▶ **Supplied material**:
>>>
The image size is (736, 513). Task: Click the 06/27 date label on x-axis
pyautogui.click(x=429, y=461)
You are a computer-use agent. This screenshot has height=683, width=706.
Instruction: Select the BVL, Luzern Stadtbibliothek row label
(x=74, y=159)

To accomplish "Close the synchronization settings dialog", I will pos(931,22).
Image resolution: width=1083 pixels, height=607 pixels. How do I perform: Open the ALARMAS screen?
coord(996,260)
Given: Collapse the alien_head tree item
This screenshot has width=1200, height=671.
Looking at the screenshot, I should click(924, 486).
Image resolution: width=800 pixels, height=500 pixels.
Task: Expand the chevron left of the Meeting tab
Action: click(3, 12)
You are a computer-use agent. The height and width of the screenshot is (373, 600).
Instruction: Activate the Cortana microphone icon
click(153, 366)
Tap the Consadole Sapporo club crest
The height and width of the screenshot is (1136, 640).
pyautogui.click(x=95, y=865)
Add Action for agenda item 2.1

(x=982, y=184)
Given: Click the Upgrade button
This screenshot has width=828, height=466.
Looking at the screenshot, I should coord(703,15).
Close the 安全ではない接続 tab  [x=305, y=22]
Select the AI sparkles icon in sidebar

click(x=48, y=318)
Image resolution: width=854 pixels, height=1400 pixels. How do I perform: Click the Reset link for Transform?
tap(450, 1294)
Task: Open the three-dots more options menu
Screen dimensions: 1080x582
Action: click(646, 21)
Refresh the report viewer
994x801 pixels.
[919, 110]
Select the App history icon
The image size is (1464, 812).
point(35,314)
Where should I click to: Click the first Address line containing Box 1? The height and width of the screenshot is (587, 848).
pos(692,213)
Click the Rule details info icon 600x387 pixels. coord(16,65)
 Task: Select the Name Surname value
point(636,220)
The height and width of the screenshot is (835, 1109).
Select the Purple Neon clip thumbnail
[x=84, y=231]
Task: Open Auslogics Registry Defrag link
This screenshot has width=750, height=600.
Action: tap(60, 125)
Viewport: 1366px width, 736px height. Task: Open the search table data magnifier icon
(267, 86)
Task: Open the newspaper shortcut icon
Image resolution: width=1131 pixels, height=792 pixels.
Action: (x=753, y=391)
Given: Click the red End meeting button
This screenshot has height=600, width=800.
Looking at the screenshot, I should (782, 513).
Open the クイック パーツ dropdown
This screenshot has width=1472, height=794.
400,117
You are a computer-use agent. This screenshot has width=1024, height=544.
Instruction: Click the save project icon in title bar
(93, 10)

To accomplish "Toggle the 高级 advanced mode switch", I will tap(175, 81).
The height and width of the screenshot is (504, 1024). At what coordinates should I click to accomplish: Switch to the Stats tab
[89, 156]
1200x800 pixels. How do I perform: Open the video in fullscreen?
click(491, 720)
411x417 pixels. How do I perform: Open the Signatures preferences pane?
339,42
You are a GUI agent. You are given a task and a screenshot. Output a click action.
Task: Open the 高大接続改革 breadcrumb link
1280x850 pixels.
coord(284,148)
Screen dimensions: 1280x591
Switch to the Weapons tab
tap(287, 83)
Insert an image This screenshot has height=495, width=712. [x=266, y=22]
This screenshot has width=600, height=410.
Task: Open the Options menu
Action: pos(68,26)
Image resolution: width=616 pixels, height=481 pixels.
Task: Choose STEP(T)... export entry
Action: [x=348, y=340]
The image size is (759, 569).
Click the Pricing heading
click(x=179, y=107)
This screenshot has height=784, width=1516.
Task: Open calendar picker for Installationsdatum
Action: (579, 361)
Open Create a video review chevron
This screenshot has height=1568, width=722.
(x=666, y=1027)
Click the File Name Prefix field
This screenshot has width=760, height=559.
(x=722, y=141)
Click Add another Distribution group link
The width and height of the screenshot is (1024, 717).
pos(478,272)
<<<
▶ **Task directions**: Once you find the line with "Instruction: Select the" above, print it and every line after it up to and including the line with "Close the 安全ではない接続", exactly as written and nothing else.

▶ **Problem solution**:
Instruction: Select the BVL, Luzern Stadtbibliothek row label
(x=74, y=159)

To accomplish "Close the synchronization settings dialog", I will pos(931,22).
Image resolution: width=1083 pixels, height=607 pixels. How do I perform: Open the ALARMAS screen?
coord(996,260)
Given: Collapse the alien_head tree item
This screenshot has width=1200, height=671.
Looking at the screenshot, I should click(924, 486).
Image resolution: width=800 pixels, height=500 pixels.
Task: Expand the chevron left of the Meeting tab
Action: click(3, 12)
You are a computer-use agent. The height and width of the screenshot is (373, 600).
Instruction: Activate the Cortana microphone icon
click(153, 366)
Tap the Consadole Sapporo club crest
The height and width of the screenshot is (1136, 640).
pyautogui.click(x=95, y=865)
Add Action for agenda item 2.1

(x=982, y=184)
Given: Click the Upgrade button
This screenshot has width=828, height=466.
Looking at the screenshot, I should coord(703,15).
Close the 安全ではない接続 tab  [x=305, y=22]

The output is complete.